TS is the tensile strength of films [MPa]; G is the glycerol content [g/100 g of filmogenic solution]; and C is the clay nanoparticles content [g/100 g of filmogenic solution]. As can be observed in Fig. 2(a), higher contents of glycerol and clay yield films with lower TS. For films formulated without clay nanoparticles, the E decreased as glycerol content increased, as Dichloromethane dehalogenase expected, confirming the results obtained in the first phase. An opposite effect was observed for films produced with clay nanoparticles, i.e., for each clay content, with increasing glycerol content, E of the films increased. This effect was more pronounced and significant (P < 0.05)

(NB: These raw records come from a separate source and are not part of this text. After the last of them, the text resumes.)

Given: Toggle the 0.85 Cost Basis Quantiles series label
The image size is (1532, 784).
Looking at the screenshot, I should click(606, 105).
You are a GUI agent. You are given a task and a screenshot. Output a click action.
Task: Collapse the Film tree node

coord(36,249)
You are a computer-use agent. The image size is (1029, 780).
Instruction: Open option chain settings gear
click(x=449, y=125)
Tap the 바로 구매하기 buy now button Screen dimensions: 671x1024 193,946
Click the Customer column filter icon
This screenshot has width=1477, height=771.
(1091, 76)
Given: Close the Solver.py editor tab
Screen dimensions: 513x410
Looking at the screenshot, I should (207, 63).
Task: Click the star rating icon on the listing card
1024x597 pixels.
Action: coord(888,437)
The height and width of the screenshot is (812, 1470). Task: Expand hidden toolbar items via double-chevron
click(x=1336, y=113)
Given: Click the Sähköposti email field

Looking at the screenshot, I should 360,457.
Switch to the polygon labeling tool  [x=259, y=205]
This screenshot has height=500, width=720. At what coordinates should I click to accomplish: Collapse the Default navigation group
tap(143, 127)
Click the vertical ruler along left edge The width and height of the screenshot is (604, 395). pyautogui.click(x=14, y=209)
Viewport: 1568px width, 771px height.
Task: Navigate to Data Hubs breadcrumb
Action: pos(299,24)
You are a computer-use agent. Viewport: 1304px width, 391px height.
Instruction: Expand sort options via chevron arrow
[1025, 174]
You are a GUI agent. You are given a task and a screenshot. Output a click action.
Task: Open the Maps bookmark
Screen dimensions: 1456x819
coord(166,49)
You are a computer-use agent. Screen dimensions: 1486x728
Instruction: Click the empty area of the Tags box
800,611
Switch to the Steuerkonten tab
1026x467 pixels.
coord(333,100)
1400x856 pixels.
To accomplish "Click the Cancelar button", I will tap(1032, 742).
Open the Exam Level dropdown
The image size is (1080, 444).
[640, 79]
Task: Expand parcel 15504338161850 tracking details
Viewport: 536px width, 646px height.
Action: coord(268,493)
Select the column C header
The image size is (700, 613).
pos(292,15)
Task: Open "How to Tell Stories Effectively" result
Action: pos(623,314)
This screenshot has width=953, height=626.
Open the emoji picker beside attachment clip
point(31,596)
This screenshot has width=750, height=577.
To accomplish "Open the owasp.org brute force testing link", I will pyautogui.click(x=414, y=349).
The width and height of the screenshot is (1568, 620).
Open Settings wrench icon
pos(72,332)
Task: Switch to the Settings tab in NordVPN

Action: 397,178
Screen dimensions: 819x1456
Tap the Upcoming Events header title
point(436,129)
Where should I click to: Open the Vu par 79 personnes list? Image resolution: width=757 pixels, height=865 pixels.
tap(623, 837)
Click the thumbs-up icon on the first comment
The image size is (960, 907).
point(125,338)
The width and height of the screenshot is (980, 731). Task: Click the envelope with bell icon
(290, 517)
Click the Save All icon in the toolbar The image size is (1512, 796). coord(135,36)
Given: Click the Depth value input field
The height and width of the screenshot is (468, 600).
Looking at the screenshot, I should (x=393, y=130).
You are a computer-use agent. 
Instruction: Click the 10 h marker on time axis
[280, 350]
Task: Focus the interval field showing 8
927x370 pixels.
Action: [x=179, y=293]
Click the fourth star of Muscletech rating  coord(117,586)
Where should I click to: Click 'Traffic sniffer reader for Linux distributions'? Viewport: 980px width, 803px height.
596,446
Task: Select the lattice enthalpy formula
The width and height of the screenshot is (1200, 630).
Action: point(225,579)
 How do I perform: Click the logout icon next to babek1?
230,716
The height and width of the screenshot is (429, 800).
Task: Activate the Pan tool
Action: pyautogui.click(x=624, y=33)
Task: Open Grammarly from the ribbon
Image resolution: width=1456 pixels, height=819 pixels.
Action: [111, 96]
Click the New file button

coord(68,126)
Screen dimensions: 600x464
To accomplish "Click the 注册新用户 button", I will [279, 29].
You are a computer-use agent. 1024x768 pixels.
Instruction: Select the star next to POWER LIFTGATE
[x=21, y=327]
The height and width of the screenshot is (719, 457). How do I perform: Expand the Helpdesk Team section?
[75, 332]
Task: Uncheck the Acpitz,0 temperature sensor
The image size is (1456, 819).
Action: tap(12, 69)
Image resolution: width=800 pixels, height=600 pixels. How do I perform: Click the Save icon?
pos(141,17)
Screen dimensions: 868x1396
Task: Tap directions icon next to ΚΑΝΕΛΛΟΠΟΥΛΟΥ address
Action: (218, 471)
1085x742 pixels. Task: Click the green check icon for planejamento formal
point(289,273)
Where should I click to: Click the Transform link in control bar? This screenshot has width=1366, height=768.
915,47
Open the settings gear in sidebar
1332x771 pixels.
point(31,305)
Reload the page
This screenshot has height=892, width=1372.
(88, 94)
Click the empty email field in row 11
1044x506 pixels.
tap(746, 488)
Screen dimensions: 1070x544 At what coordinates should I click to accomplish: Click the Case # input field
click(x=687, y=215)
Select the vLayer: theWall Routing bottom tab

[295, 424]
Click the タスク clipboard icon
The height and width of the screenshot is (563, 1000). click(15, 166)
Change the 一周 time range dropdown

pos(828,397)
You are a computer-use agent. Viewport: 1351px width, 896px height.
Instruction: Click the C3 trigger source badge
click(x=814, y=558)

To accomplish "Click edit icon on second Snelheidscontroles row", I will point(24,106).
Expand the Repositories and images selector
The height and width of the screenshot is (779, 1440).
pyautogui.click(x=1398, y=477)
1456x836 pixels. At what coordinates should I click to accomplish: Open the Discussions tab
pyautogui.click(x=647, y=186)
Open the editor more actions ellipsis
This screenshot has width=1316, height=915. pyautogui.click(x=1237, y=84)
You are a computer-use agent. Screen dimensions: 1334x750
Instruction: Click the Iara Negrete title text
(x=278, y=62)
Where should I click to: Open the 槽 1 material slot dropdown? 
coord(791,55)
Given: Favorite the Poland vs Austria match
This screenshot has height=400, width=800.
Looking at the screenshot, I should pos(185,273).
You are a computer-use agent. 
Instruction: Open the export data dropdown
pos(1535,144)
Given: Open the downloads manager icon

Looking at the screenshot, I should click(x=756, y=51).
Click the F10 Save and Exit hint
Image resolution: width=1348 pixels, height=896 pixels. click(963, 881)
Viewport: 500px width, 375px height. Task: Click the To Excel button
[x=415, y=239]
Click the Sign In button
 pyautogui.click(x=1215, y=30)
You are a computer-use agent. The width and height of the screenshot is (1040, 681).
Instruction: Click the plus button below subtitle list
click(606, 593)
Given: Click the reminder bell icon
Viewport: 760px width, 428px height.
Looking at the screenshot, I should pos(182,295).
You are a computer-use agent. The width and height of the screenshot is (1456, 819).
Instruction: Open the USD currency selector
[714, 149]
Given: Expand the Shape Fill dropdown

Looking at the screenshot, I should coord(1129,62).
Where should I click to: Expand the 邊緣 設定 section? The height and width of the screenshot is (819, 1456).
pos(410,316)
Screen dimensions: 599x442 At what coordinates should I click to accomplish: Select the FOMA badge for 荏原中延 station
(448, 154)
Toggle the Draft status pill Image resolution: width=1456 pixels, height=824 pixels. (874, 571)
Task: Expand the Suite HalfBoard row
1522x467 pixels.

with higher clay nanoparticles content (0.10 g/100 g). ANOVA applied on results of water vapor permeability and oxygen permeability coefficient indicated that the glycerol content influenced significantly these properties (P < 0.05), since a rise in glycerol content caused an increase in both permeabilities ( Table 2). As mentioned earlier, glycerol is a relatively small hydrophilic molecule, which can be entrapped between adjacent polymeric chains, decreasing intermolecular attractions and increasing molecular mobility, facilitating migration of water vapor and oxygen molecules ( Rodríguez, Osés, Ziani, & Maté, 2006). Similar tendencies have been reported for BF based on potato starch (Rodríguez et al., 2006 and Talja et al., 2007), yam starch (Mali, Grossmann, García, Martino, & Zaritzky, 2004), corn starch (Bertuzzi et al., 2007) and cassava starch (Alves et al., 2007 and Chillo et al., 2008). In Table 3, the positive influence caused by the addition of clay nanoparticles on water vapor permeability and oxygen permeability coefficient can be noticed.